Crema, 11 maggio 2026

Successo dello spettacolo Le Medichesse - Sempre cercando di essere là dove il mondo si muove, al teatro S Domenico, gremito di spettatori entusiasti. Si tratta di una pièce unica che racconta il coraggio, la passione e la sensibilità delle donne in medicina e ne valorizza il ruolo, invitando a riflettere sulle barriere di genere che ancora persistono nel mondo della sanità. 

L’iniziativa teatrale pone l’accento sull’importanza dell’umanità nel rapporto medico-pazientee .

Sotto i riflettori, una narrazione potente per far conoscere al pubblico il complesso intreccio tra scienza medica, arte e uguaglianza di genere, raccontando la bellezza e la necessità di prendersi cura dell’altro e rivelando il lato più profondo e prezioso della medicina.

Da un laboratorio di scrittura autobiografico curato dalla scrittrice Adriana Lorenzi, le storie di 32 donne medico sono state portate in scena da 15 di loro, che lavorano in Lombardia; dopo i successi di Parma Bergamo e Pavia, lo spettacolo anche a Crema per l'impegno e l'organizzazione dell'Associazione donne medico, sotto la guida della past-president Antonia Carlino e della presidente Santina Sesti,

"È un sogno che si realizza - dice Luisa Vinciguerra, neurologa presso l’ospedale cittadino e tra le 15 interpreti. - Salire sul palco del prestigioso teatro San Domenico, nella mia città adottiva”.

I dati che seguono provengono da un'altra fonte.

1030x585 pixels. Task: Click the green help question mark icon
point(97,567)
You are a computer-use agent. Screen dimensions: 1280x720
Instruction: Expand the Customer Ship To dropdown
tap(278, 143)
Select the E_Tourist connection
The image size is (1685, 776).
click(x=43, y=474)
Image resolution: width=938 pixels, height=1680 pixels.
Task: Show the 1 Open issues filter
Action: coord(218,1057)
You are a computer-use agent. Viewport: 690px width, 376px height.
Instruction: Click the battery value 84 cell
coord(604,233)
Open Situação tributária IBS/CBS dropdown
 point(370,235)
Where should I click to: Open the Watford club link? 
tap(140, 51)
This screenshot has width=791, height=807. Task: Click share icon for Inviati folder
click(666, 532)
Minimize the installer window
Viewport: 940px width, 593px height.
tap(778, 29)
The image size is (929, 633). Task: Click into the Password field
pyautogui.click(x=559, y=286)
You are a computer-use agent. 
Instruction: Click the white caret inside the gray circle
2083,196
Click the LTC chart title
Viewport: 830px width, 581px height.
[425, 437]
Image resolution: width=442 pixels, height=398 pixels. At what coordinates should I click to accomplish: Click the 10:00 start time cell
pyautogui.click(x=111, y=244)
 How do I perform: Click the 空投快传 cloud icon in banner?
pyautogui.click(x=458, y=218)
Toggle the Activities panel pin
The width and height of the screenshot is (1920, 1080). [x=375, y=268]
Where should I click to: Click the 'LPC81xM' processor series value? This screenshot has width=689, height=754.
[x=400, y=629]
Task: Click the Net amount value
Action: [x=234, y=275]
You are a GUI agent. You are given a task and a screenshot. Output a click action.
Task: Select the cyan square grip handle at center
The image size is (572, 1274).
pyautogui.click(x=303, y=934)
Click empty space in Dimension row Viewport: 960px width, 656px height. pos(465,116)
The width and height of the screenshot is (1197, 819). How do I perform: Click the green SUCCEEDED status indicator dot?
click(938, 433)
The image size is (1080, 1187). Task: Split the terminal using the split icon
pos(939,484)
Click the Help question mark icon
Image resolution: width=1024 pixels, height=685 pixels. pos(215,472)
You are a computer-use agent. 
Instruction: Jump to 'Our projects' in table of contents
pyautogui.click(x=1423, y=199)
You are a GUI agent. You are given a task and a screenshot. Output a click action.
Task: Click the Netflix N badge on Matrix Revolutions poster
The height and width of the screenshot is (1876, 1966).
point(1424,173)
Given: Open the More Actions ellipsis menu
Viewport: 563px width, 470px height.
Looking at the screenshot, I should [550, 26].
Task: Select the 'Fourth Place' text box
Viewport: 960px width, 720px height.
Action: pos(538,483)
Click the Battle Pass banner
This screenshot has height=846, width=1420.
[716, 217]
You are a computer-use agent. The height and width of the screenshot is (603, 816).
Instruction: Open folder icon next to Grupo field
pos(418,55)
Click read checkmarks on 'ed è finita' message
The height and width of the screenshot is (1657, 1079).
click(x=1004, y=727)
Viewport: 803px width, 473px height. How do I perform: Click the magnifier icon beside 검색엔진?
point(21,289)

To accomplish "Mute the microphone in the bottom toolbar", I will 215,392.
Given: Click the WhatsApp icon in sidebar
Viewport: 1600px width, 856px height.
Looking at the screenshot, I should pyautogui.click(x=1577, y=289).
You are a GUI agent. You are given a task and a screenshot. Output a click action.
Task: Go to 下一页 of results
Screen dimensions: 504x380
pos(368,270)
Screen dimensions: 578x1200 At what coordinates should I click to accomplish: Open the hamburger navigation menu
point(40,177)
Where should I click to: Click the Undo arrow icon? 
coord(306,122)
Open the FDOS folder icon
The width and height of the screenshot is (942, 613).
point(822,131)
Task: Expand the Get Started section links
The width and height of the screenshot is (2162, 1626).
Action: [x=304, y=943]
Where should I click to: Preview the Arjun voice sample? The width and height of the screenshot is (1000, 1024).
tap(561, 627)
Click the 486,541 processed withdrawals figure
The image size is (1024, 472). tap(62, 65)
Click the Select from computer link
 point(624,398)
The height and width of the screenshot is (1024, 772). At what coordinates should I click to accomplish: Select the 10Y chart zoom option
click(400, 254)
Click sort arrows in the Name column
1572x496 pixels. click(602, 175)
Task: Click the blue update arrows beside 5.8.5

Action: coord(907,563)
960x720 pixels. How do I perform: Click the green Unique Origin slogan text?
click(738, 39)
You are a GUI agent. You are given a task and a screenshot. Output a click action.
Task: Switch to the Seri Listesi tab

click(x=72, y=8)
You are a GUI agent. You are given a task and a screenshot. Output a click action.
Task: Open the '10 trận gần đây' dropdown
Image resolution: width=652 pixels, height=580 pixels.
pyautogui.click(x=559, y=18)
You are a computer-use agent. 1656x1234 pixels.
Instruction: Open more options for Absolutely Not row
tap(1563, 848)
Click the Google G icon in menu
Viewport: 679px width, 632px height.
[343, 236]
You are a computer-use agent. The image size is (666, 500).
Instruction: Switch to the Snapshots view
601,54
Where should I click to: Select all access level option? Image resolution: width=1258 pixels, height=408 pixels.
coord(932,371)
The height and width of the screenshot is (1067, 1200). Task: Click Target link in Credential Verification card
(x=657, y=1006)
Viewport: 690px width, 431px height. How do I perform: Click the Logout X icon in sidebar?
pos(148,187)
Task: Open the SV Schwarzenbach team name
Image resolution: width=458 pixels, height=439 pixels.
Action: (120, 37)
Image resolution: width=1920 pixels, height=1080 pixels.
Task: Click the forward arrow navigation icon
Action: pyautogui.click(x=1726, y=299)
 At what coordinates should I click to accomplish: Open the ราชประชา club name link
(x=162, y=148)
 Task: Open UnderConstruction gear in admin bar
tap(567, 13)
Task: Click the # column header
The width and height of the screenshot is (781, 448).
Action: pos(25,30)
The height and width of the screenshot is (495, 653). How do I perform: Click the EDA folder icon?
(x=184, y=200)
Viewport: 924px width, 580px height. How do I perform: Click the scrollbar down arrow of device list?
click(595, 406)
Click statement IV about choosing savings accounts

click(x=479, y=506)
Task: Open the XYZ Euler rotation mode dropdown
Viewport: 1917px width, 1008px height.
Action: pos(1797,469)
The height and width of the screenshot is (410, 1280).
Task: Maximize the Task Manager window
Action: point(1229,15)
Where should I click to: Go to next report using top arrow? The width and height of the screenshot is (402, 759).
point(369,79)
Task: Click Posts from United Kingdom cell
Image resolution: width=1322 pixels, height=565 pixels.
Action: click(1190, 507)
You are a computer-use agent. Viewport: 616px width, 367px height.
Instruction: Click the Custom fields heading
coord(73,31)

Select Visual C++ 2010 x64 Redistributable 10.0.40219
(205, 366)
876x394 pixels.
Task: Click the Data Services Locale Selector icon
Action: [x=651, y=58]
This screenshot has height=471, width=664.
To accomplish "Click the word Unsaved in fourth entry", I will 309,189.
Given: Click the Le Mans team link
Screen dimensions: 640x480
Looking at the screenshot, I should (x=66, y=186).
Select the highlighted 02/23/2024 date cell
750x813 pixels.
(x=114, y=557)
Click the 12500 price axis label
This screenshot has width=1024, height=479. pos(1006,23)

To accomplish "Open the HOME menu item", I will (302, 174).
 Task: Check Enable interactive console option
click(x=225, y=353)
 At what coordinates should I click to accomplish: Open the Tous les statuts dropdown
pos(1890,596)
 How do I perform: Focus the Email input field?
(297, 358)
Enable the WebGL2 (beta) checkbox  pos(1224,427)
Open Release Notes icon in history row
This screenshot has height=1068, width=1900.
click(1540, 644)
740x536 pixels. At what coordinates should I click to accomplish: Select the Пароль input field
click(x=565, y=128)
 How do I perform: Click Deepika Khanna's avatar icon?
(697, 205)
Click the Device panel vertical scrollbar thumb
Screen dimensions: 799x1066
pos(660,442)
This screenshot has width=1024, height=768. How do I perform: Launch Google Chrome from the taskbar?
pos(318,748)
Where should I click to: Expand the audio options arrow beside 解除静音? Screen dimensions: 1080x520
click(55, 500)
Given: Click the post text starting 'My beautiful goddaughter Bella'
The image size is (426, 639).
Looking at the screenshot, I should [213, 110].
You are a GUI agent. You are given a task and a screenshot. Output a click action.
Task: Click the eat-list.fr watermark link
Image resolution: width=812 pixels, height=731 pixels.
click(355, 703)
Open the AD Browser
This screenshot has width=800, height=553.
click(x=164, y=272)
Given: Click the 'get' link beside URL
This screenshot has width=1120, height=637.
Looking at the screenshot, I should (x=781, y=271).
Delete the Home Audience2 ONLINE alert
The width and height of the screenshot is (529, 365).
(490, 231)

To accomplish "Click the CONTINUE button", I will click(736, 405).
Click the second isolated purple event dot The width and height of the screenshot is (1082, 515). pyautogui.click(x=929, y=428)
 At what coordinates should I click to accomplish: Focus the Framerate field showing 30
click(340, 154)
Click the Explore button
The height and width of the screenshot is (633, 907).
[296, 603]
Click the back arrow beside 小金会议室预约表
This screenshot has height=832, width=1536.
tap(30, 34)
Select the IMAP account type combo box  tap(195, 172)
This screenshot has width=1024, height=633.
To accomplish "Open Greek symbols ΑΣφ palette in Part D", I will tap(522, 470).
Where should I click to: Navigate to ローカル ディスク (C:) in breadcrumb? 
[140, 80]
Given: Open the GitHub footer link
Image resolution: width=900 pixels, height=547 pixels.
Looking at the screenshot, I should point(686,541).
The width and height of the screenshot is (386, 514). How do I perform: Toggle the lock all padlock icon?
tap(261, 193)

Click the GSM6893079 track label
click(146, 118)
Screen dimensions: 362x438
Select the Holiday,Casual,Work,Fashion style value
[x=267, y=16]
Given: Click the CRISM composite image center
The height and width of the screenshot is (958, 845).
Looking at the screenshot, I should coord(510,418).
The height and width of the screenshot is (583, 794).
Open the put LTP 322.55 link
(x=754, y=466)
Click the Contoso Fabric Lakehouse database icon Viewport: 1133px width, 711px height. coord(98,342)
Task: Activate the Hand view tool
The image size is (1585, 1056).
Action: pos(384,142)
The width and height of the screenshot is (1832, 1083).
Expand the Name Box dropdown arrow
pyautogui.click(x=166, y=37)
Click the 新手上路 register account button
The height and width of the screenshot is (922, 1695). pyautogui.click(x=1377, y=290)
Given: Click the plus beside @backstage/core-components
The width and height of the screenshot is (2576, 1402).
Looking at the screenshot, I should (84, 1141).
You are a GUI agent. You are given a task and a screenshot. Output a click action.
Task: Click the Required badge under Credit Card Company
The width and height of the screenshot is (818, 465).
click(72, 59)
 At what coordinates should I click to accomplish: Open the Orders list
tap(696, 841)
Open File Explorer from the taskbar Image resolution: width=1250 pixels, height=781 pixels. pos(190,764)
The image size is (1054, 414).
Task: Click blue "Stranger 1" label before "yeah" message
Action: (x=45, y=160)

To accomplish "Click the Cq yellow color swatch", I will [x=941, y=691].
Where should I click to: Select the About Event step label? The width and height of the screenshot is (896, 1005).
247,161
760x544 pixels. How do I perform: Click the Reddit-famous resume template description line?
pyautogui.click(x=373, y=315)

L’evento, sotto la regia della cremasca Silvia Barbieri, è stato un trionfo di applausi. “È il primo progetto in Italia che racconta la vita delle donne che stanno in corsia tra fragilità, fatica e soddisfazioni”, spiega l’ideatrice dottoressa Daniela Gianola 

Il pubblico entusiasta si è commosso e ha sorriso alle battute di scena, applaudendo con gioia e stupore. “Una pièce davvero bella e toccante! Riflette la realtà e penso che avrà sempre più successo per l’incredibile verità che emerge…” fra i commenti degli spettatori, “Ha aperto una finestra sulla vostra missione”. Molte le donne presenti, che hanno sentito viva la denuncia sulla parità di genere e che aspirano a traslare l’iniziativa applicandola anche ad altre professioni.